This is the situation as it stands on Sunday, June 18, 2023.
Fighting
- Ukrainian forces advanced in southern sectors of their counteroffensive, according to Ukrainian military officials, while President Volodymyr Zelenskyy said movement in the counteroffensive was “the most important thing”.
- Kharkiv regional Governor Oleh Synehubov said two people were killed after a Russian missile hit a car driving towards the village of Huriyv Kozachok, which is near the border with Russia.
- Alexander Bogomaz, the governor of Russia’s Bryansk region which borders Ukraine, said air defence units repelled a Ukrainian drone attack on a pumping station on the Druzhba oil pipeline.
- Ukrainian authorities reported 16 dead and 31 missing from the floods triggered by the destruction of the Russian-held Nova Kakhovka dam. “Sixteen people died: 14 in the Kherson region and two in the Mykolaiv region. Thirty-one people are still missing,” the Ukrainian Ministry of Internal Affairs said. Russia previously announced 29 dead in areas it controls.
Diplomacy
- South African President Cyril Ramaphosa – who is in Russia as part of a peace-seeking delegation – told his Moscow counterpart, Vladimir Putin, that the war in Ukraine must stop. Ramaphosa laid out the 10 points of the African peace initiative, which is seeking agreement on a series of “confidence-building measures”.

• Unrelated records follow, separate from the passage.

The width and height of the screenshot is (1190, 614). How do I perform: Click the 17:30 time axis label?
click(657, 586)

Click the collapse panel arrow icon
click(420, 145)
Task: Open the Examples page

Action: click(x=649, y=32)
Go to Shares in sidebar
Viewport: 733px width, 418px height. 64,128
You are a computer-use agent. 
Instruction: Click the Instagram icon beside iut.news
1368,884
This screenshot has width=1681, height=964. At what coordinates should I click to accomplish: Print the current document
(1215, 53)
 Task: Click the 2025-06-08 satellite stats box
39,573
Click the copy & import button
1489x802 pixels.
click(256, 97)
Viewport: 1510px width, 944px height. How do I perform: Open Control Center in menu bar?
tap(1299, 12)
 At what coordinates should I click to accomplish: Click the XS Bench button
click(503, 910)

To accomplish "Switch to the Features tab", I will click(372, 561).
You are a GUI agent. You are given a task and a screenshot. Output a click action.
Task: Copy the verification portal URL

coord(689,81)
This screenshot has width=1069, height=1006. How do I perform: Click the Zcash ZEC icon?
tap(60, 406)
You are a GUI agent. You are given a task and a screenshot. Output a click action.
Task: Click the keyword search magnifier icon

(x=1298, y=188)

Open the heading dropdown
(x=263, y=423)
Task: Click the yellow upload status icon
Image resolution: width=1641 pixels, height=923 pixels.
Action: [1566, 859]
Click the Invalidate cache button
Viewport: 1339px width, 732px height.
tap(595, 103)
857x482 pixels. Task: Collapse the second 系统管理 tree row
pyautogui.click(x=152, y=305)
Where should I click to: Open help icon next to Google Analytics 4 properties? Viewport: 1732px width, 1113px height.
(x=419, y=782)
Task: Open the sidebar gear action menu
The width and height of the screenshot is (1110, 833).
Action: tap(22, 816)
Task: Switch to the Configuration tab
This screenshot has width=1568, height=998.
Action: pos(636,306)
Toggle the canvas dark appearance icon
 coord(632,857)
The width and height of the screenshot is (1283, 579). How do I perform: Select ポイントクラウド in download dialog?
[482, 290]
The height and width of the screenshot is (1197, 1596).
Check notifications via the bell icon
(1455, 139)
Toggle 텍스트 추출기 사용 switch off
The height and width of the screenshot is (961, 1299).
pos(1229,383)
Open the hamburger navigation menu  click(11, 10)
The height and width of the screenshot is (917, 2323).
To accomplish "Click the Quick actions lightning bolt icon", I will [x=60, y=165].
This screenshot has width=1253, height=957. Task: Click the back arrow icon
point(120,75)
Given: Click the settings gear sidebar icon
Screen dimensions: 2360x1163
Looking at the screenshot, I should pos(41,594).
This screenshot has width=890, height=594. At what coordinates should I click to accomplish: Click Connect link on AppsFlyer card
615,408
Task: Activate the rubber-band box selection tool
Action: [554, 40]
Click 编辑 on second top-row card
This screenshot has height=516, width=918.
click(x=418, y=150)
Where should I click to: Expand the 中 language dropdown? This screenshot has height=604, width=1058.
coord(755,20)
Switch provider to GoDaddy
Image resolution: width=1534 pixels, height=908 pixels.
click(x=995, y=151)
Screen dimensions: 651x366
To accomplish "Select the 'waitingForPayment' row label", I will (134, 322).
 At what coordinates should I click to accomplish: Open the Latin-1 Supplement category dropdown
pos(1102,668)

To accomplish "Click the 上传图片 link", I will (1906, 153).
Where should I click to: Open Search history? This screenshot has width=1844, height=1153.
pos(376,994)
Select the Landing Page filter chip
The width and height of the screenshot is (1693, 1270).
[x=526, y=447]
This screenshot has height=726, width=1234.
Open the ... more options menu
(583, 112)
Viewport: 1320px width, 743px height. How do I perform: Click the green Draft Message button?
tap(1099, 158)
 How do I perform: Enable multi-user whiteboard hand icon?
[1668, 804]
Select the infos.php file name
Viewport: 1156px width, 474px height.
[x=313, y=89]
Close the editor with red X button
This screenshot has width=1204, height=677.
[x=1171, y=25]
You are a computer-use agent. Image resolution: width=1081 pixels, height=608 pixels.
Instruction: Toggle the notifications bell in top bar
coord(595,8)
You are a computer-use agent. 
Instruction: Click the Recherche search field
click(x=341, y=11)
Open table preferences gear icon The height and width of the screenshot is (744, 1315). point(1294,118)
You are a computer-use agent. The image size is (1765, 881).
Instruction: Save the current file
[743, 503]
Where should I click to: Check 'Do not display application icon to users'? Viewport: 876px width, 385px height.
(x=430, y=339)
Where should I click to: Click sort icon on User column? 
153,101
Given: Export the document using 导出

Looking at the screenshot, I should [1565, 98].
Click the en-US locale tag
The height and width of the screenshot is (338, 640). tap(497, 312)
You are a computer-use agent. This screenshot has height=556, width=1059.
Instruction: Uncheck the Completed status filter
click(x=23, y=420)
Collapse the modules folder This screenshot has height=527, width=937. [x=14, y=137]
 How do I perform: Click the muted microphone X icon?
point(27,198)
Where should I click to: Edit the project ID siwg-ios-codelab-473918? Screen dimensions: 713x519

- Putin challenged the assumptions of the African plan – predicated on acceptance of internationally-recognised borders – reiterating his position that Ukraine and its allies had started the conflict long before Russia launched its full-scale invasion in February last year. Putin claimed it was the West, not Russia, that was responsible for last year’s sharp rise in global food prices and claimed it was Kyiv rather than Moscow that had refused peace talks.
- United States Secretary of State Antony Blinken said that Washington had not changed its nuclear stance as Putin confirmed for the first time that Russia had positioned nuclear weapons in Belarus.
- Jens Stoltenberg is likely to be asked to remain as NATO secretary general for a further year, the Reuters news agency reported, citing a source familiar with the discussions and a US official.
- Kremlin spokesman Dmitry Peskov said Russia will take into account the “behaviour” of Western media and their countries’ “attitude” towards Russian reporters abroad when deciding whether to accredit their journalists for major forums in Russia, the state-owned TASS news agency reported.